We thank the referee for the careful reading of the manuscript and the constructive comments. We respond point by point to the major remarks below.

read point-by-point responses
  1. Referee: [First part (general formulas for motivic and topological zeta functions)] The proofs of both the holomorphy conjecture (for suspensions of plane curves) and the holomorphy/monodromy conjectures (for Lê-Yomdin surfaces) rest entirely on substituting the new general zeta formulas into the relevant generating functions. The manuscript presents these formulas as an extension of the 2-point case, but supplies no independent verification—such as an explicit Denef–Loeser computation or computer-assisted check for a concrete 3-point suspension example—that the twisting-parameter dependence and the family of admissible hypersurfaces are correctly captured for n > 2.

    Authors: The general formulas are obtained in Section 2 by a direct computation of the motivic measure on the arc space, following the same strategy as the 2-point case but without any inductive step or restriction that would invalidate the argument for n > 2. The twisting parameter enters the exponent of the integral in a uniform way that is independent of the number of suspension points. Nevertheless, we agree that an explicit low-dimensional check would improve the exposition. In the revised version we will insert, after the statement of the main formula, a short explicit computation for the 3-point suspension of the plane curve singularity defined by x² + y³ = 0, comparing the output of the new formula with the value obtained from the original Denef–Loeser definition via a direct resolution. revision: yes

  2. Referee: [Derivation of the general formulas and the substitution into the conjectures] The claim that the new formulas hold for a family strictly larger than Thom-Sebastiani suspensions and for every value of the twisting parameter is load-bearing; if the extension introduces hidden restrictions or fails to preserve the correct twisting dependence, the substitution step does not establish the conjectures. No direct comparison with known 2-point formulas is given to confirm reduction.

    Authors: The construction in the paper allows hypersurfaces whose equation is not a sum of two functions in disjoint variables, hence strictly larger than the Thom–Sebastiani class; the motivic integral is performed on the full arc space without assuming such a decomposition. The twisting parameter appears explicitly in the definition of the zeta function and is carried through the computation without additional constraints.

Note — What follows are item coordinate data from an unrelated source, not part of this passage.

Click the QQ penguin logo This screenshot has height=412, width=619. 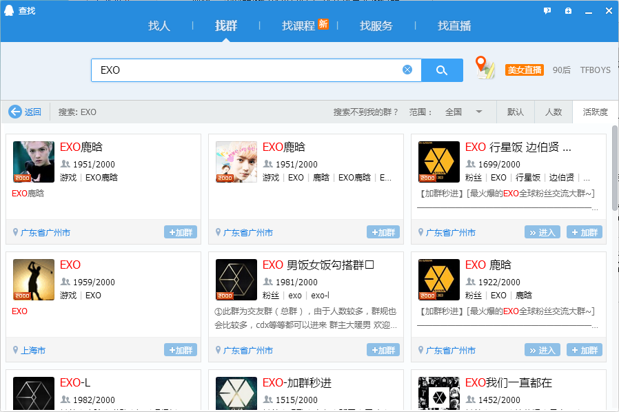point(10,10)
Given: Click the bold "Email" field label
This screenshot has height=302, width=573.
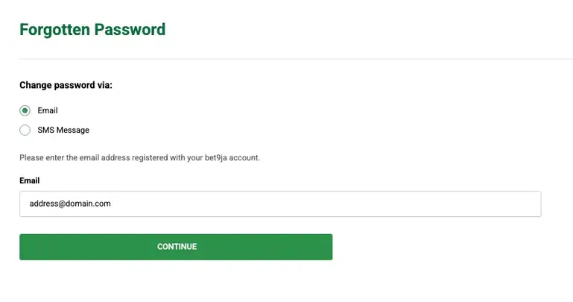Looking at the screenshot, I should (30, 180).
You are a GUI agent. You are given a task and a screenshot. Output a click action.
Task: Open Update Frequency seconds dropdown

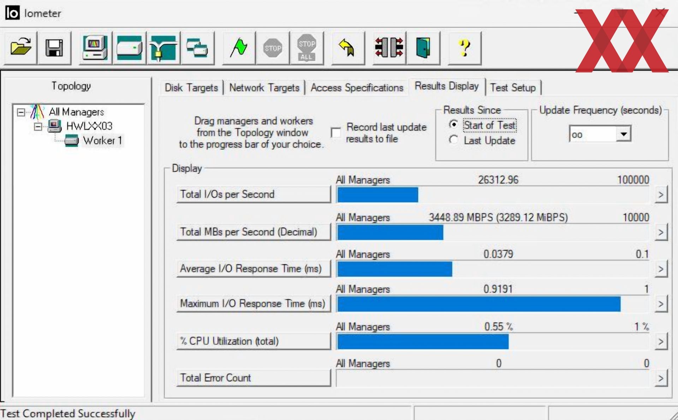click(x=624, y=134)
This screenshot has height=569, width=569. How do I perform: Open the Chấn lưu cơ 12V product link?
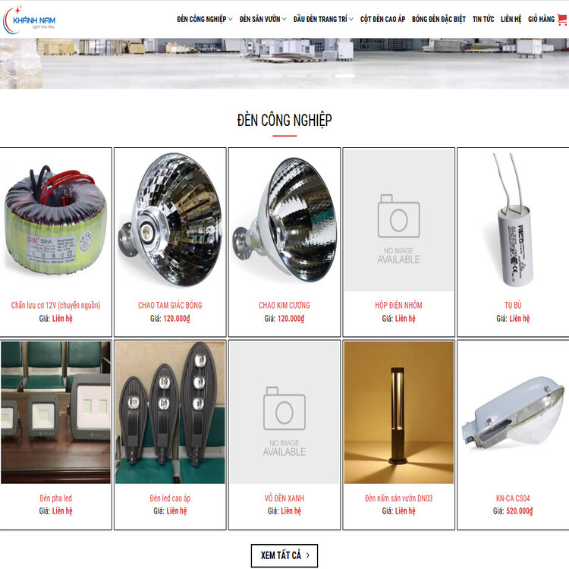tap(55, 305)
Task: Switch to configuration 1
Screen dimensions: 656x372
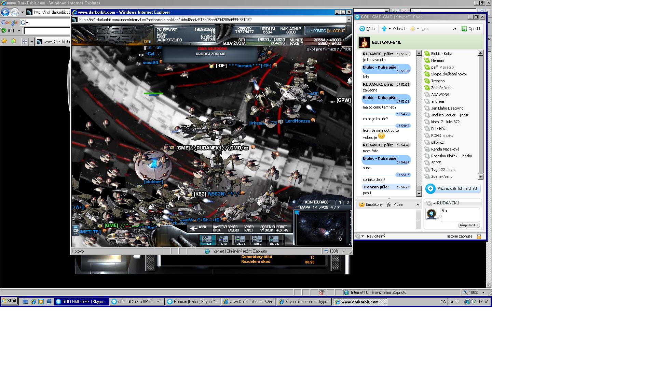Action: [x=340, y=202]
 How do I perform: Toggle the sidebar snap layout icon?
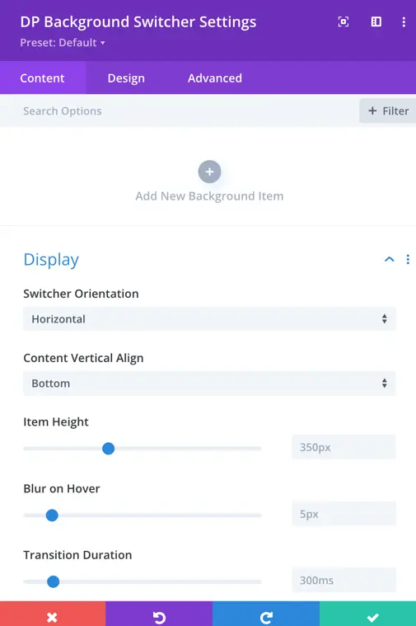point(376,21)
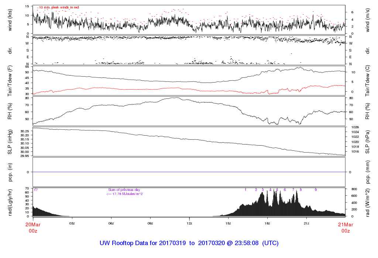Click the UW Rooftop Data title text
Image resolution: width=378 pixels, height=258 pixels.
coord(189,243)
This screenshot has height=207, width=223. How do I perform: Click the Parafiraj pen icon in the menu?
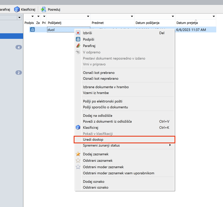(x=78, y=46)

While the text asserts that the formulas recover the 2-point results of Cassou-Noguès–Luengo–Melle, we acknowledge that a side-by-side reduction is not displayed. We will add a dedicated remark (new Remark 2.6) that sets the number of points to 2 and the twisting parameter to 2, substitutes the Jordan totient values, and verifies term-by-term agreement with the earlier formulas. revision: partial

Circularity Check

0 steps flagged

New generalized zeta formulas derived for arbitrary suspensions and used to prove conjectures without reduction to prior inputs

full rationale

The paper states that it provides new formulas for motivic and topological zeta functions of a family of hypersurfaces that includes suspensions by an arbitrary number of points and is more general than Thom-Sebastiani type. These formulas are described as generalizing the 2-point case from prior work by the first author and collaborators, with the new versions handling arbitrary twisting parameters and featuring Jordan totient coefficients. The holomorphy and monodromy conjectures are then proved by substituting these formulas into the relevant generating functions. No equation or step in the provided description reduces the new formulas tautologically to the 2-point inputs by definition, fitting, or self-citation chain; the extension to arbitrary points and twisting introduces independent content. The derivation chain is therefore self-contained.

Axiom & Free-Parameter Ledger

0 free parameters · 0 axioms · 0 invented entities

Abstract alone supplies no concrete list of free parameters, axioms, or invented entities; the work operates within standard motivic integration and singularity theory.